— START GIVEN PASSAGE —

How to Implement Multi‑Dimensional Bandwidth Throttling in Spring Boot 3
This guide explains how to build a complete multi‑dimensional network bandwidth throttling solution in Spring Boot 3 using a custom token‑bucket algorithm, HandlerInterceptor, HttpServletResponseWrapper, and RateLimitedOutputStream to precisely control download, video streaming, and API traffic.
Overview
The article presents a full solution for implementing multi‑dimensional network bandwidth throttling in Spring Boot 3. It manually implements the core token‑bucket logic and uses a custom HandlerInterceptor to intercept requests, a HttpServletResponseWrapper to wrap the response stream, and a RateLimitedOutputStream to control output speed for scenarios such as file download and video streaming.
Why Bandwidth Throttling?
File download services : limit free users to 200 KB/s and VIP users to 2 MB/s to protect experience and encourage upgrades.
Video streaming : assign different bandwidth caps per resolution (e.g., 480P → 500 KB/s, 1080P → 3 MB/s) to avoid high‑bitrate streams monopolizing server bandwidth.

— END GIVEN PASSAGE —

**TASK DETAILS**
Pick up the Spring Boot bandwidth throttling guide after its final sentence, the one on video streaming caps, and keep writing it in the same style.

— START PROVIDED MATERIAL —

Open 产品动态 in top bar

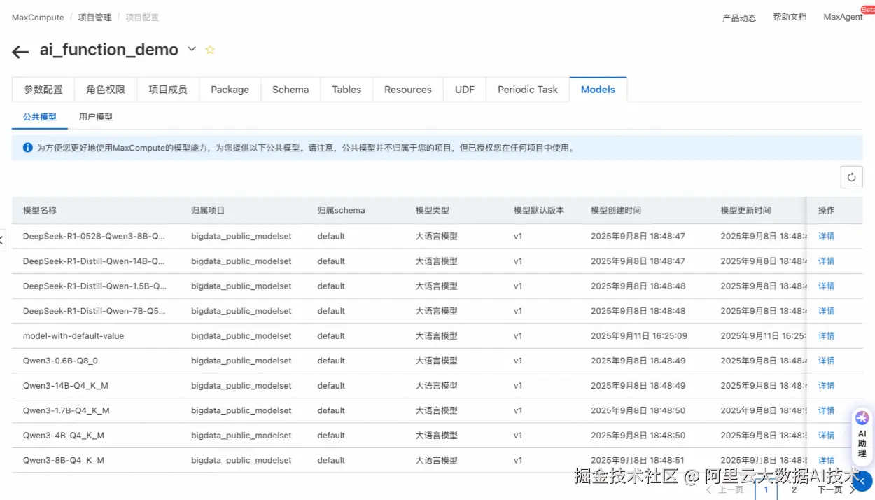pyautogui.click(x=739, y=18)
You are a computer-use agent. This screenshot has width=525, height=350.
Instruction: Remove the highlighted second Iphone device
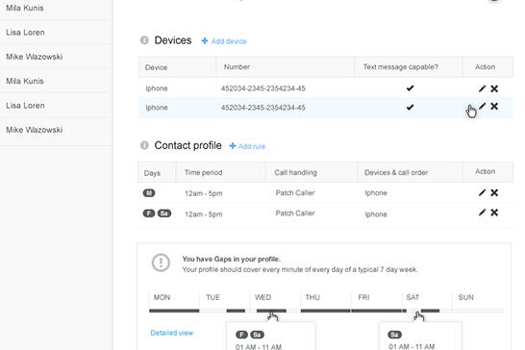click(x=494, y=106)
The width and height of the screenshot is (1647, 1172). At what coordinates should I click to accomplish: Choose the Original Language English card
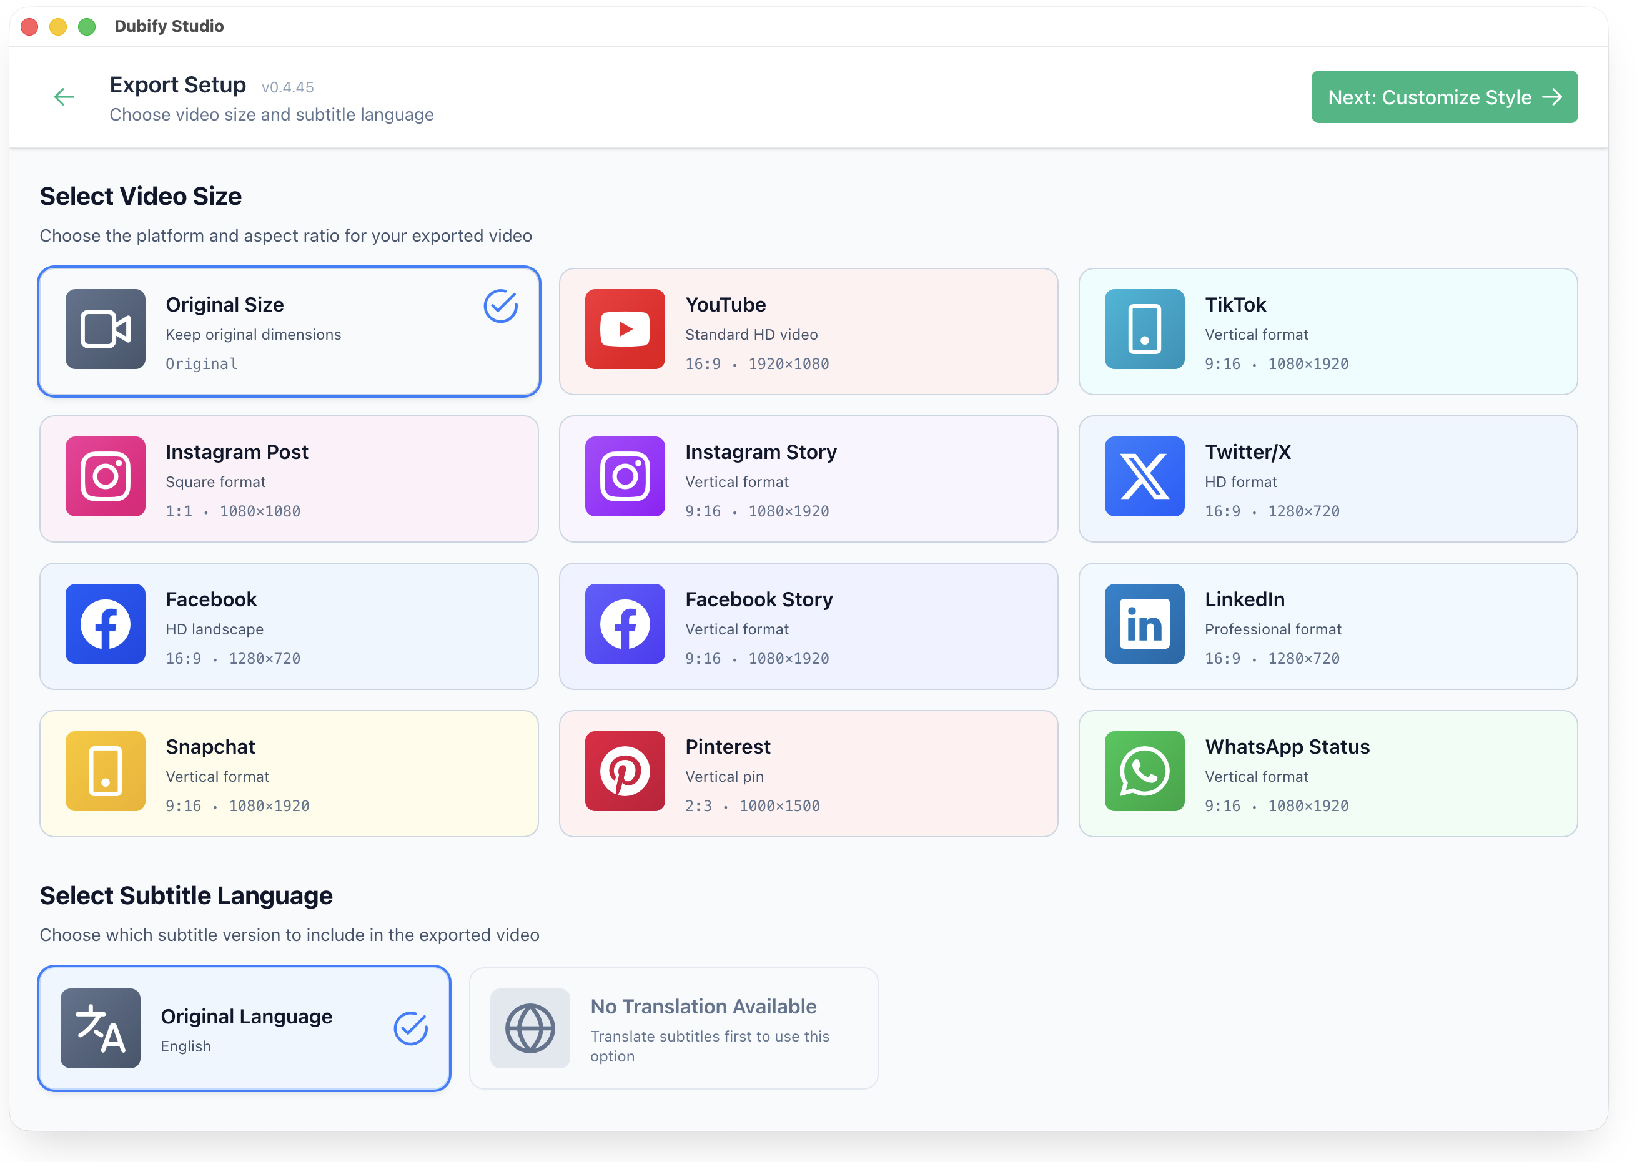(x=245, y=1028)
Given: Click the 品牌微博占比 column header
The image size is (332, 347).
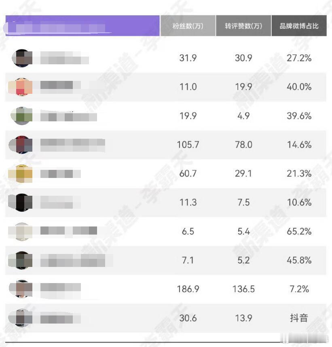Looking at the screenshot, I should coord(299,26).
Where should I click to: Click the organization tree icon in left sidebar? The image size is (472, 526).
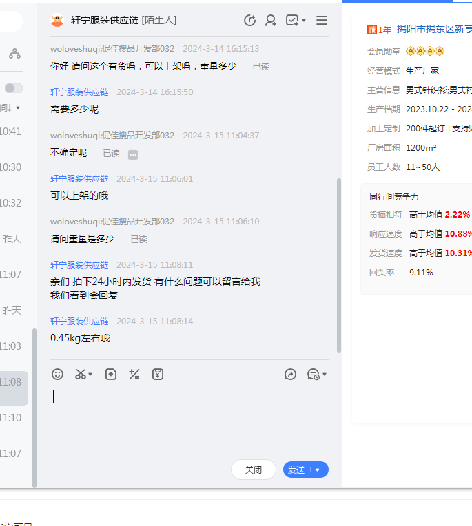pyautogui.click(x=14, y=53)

— END PROVIDED MATERIAL —

**RESULT OF THE TASK**
API protection : large‑payload endpoints (e.g., report export) can consume the entire outbound bandwidth if not limited, affecting other users.
Token Bucket Algorithm
The token‑bucket algorithm is a classic traffic‑shaping technique. A bucket receives tokens at a fixed refill rate; each data transmission must consume a corresponding number of tokens.
Key Parameters
Capacity : maximum burst size. A 200 KB capacity allows at most 200 KB of data to be sent continuously before waiting for new tokens.
Refill Rate : long‑term average speed. Refilling 200 KB per second yields an average throughput of 200 KB/s.
Chunk Size : size of each write operation. Splitting 8 KB into four 2 KB writes with token checks produces smoother traffic.
Algorithm Flow
Before sending data: Calculate time elapsed since the last refill. Compute new tokens as elapsedTime × refillRate and add them to the bucket (capped by capacity). Update the token count. During data transmission: Check if enough tokens are available. If sufficient, deduct tokens and send data immediately. If insufficient, calculate wait time as (missingTokens / refillRate) , sleep precisely, then consume tokens.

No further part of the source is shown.